Поль был совершенной противоположностью ее серьезному, красивому, богатому жениху Жану – беспечный, неказистый, без гроша в кармане. В первый же вечер Поль сказал ей: «Милая моя, да, я нищий бродяга! И вряд ли когда-то стану другим! Приличной девушке лучше держаться подальше от такого, как я!» Он считал живопись своим призванием и впрямь имел незаурядный художественный талант, но его картины никто не покупал, и Поль бедствовал. Впрочем, Марию это ничуть не волновало, она убеждала любимого, что вскоре все наладится и его талант, в котором она не сомневается, оценят по достоинству.

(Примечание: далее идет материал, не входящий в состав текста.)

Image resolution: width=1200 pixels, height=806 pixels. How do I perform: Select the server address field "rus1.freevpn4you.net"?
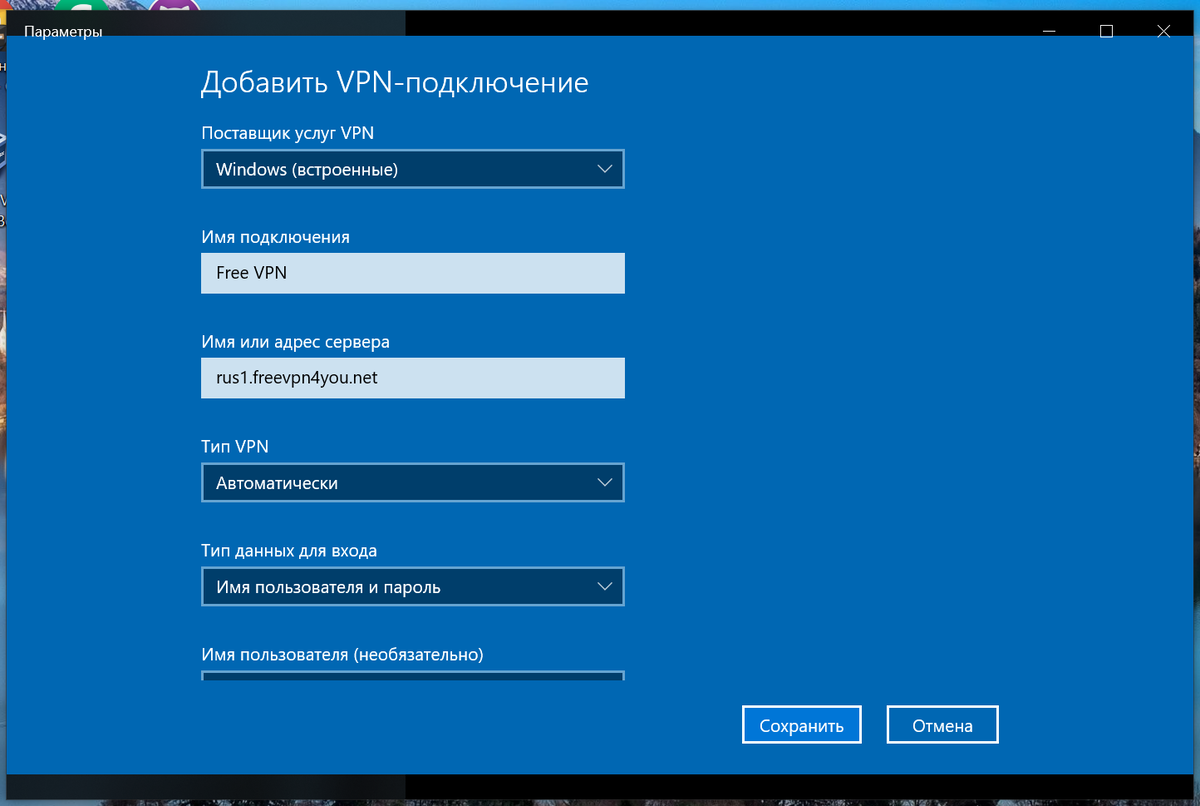pos(412,377)
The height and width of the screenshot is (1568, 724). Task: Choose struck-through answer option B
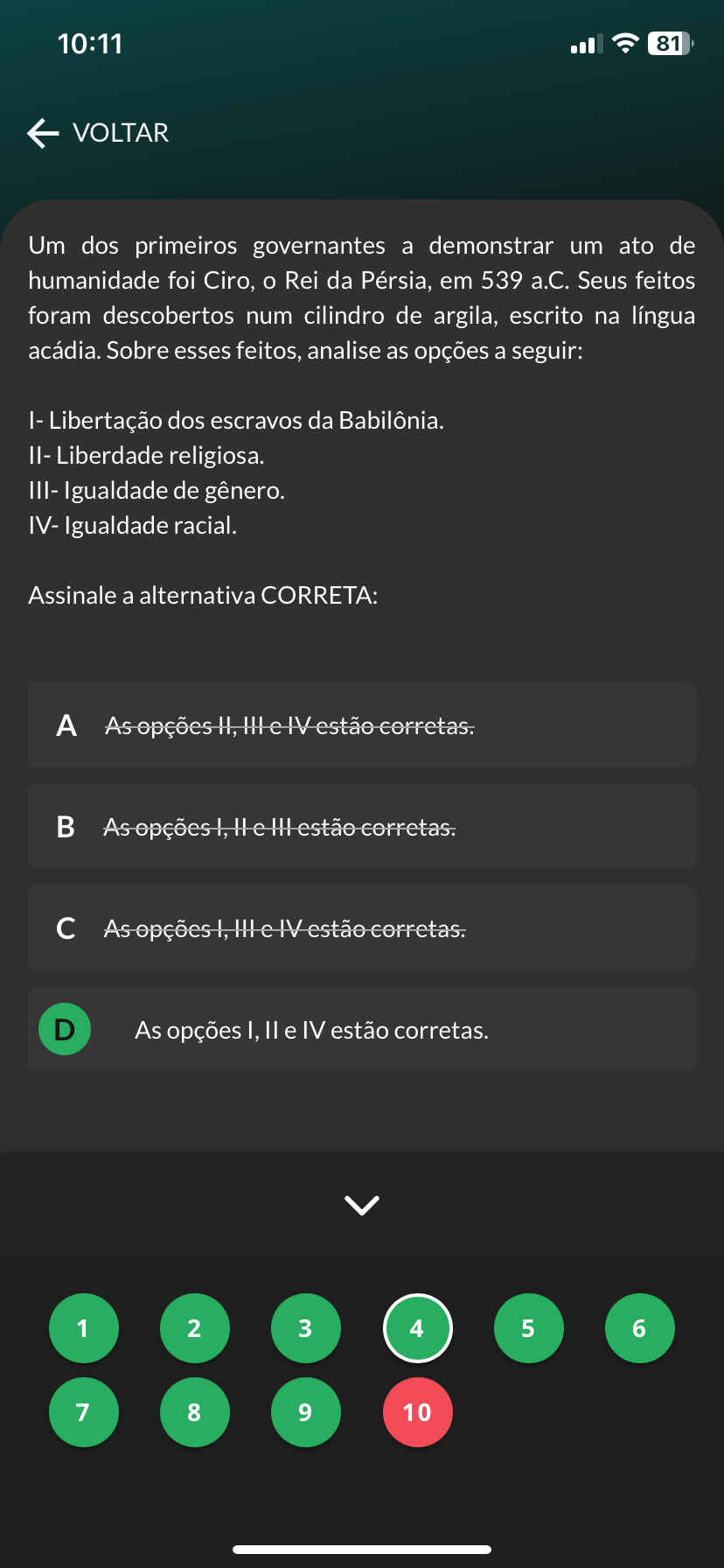[x=361, y=827]
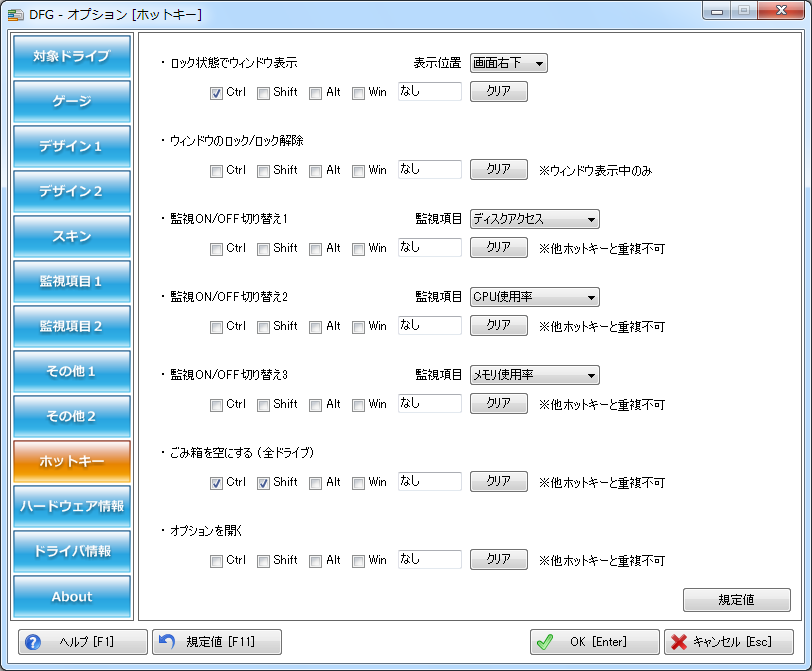Screen dimensions: 812x671
Task: Open the ハードウェア情報 tab
Action: (72, 506)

Они не строили планов на будущее, просто радовались настоящему, проживая каждый день как последний. Поль, зная о предстоящем замужестве Марии, ничего от нее не требовал – они вообще не говорили о ее скорой свадьбе. В своей любви и страсти они существовали как в коконе, не замечая ничего вокруг. Между тем мир менялся – вызревало что-то темное, страшное, вскоре разразившееся войной.
В декабре, узнав о том, что Поля отправляют на фронт, Мария разорвала помолвку и рассталась с женихом. Она хотела быть честной с Полем.
Поль ее поступок не одобрил:
– Зачем?! Это война, Мария, я могу не вернуться…
Она улыбнулась:
– Я хочу ждать тебя с войны невестой, а не чужой женой! И… ты вернешься!
…Поезд тронется через пару минут. Мария вглядывалась в лицо Поля, стараясь запомнить каждую черточку, каждую дорогую сердцу деталь: его характерные жесты, вихры непослушных волос на макушке (у нее никогда не получалось пригладить ему волосы), его манеру прищуривать глаза, когда он тревожится или злится.